───── Texte à lire ─────

Afin que le CPF puisse être effectivement mobilisé par les salariés et demandeurs d’emploi, la loi du 5 mars 2014 a prévu son articulation avec le CEP (conseil en évolution professionnelle). Le CEP consiste à accompagner les projets d’évolution professionnelle et à faciliter, en lien avec les besoins économiques des territoires, l’accès à la formation, notamment au compte personnel de formation. Il est en principe accessible à toute personne, à titre gratuit, dès son entrée sur le marché du travail et jusqu’à son départ en retraite, quel que soit son statut. Sa mise en œuvre peut être assurée par les organismes gestionnaires du CIF (congé individuel de formation) pour les salariés, ainsi que par Pôle emploi, l’Apec, les Cap emploi ou encore les missions locales, en charge respectivement de l’accompagnement des demandeurs d’emploi, des publics handicapées ou encore des jeunes éloignés du marché du travail.

Dans quelle mesure ces cinq acteurs sont – ils en capacité de remplir aujourd’hui cette nouvelle mission sur le plan opérationnel ? La question mérite d’être posée, au regard des moyens supplémentaires nécessaires pour l’assurer, et de la formation des agents à cette prestation d’accompagnement.

De ce fait, alors que la réforme, et notammentle CPF, visait à sécuriser les parcours professionnels des actifs les plus exposés sur le marché du travail, il risque de n’apparaître que comme un dispositif « réservé » dont seuls les catégories socio-professionnelles les plus autonomes se saisiront véritablement.

─────

Objectif de l'exercice
D'après le texte sur le compte personnel de formation, quelle loi a prévu l'articulation du CPF avec le conseil en évolution professionnelle ?

───── Lignes extraites ─────

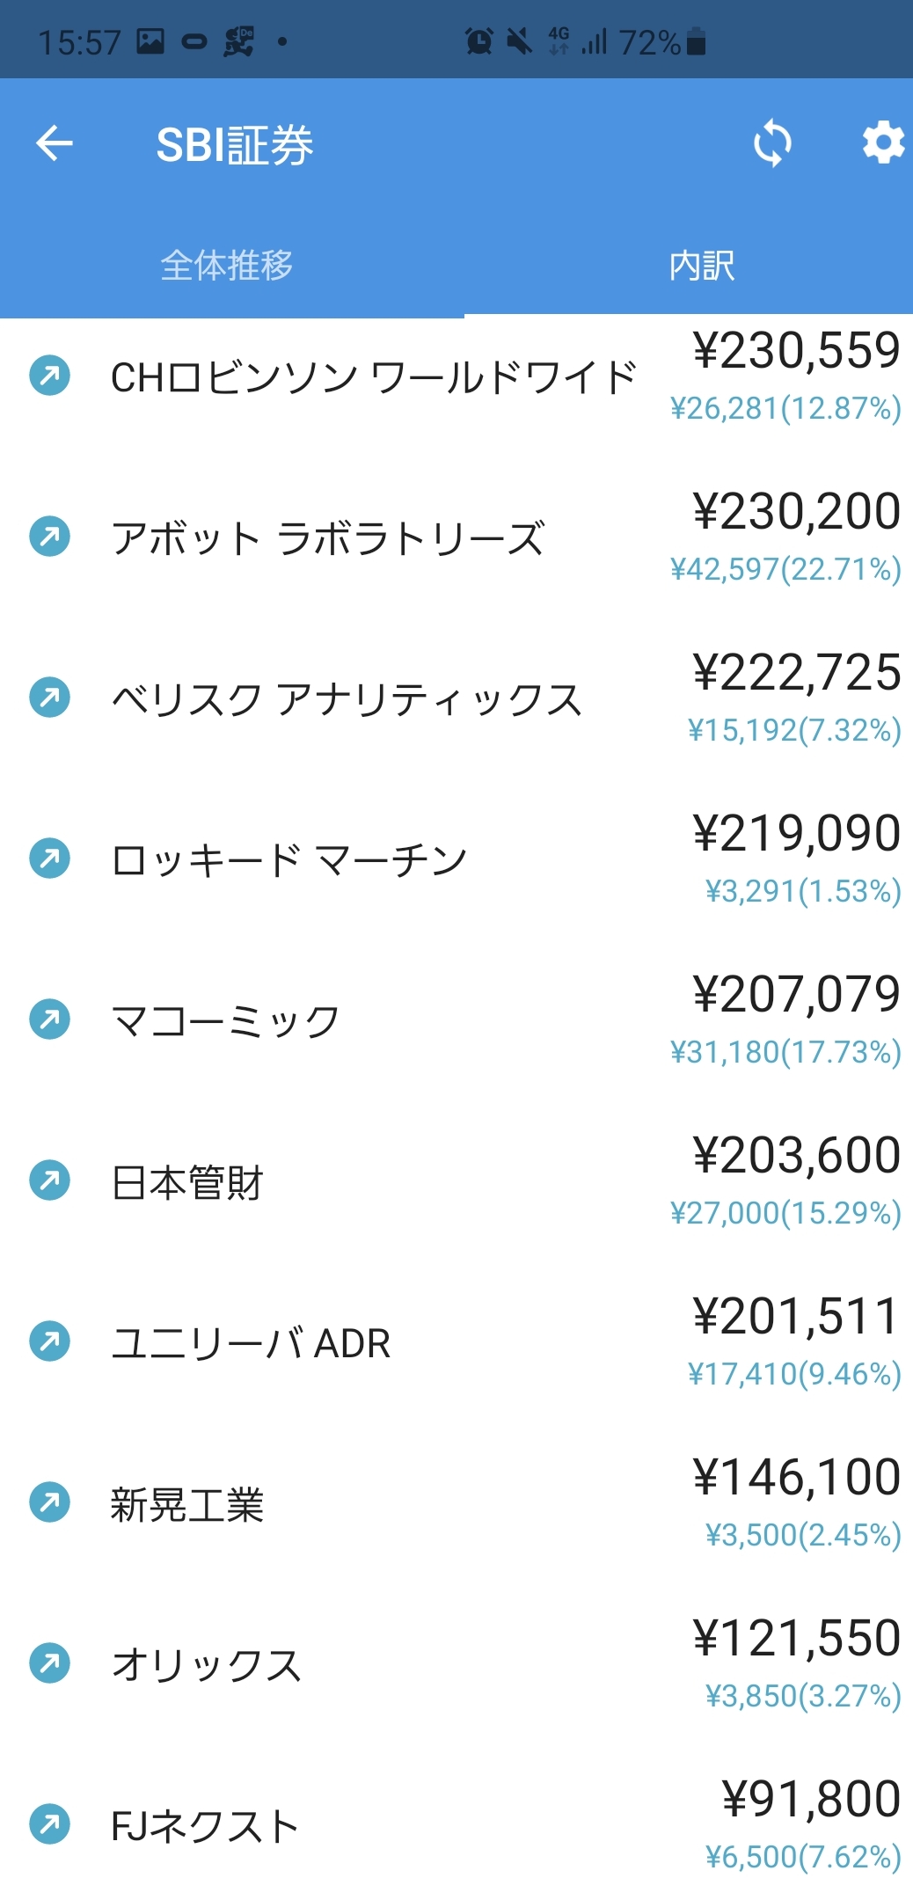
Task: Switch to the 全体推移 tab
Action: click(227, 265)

─────
───── Lignes extraites ─────

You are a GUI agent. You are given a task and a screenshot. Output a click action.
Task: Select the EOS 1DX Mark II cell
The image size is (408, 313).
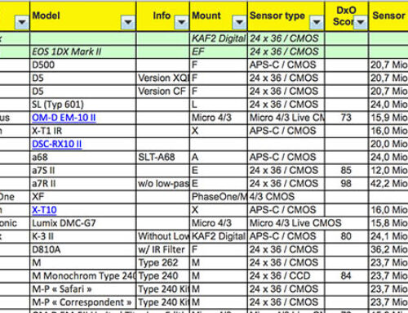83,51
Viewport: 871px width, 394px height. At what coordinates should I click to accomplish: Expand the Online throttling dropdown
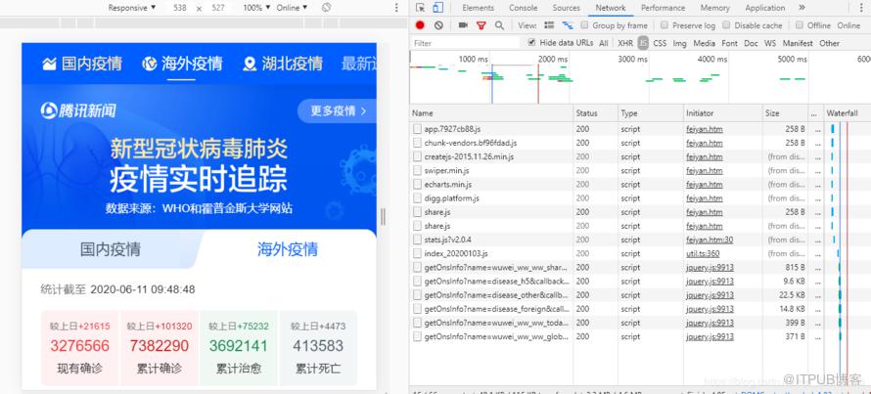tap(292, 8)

─────
───── Lignes extraites ─────

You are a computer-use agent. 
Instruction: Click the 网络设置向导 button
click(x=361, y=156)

─────

Tâche accomplie
La loi du 5 mars 2014.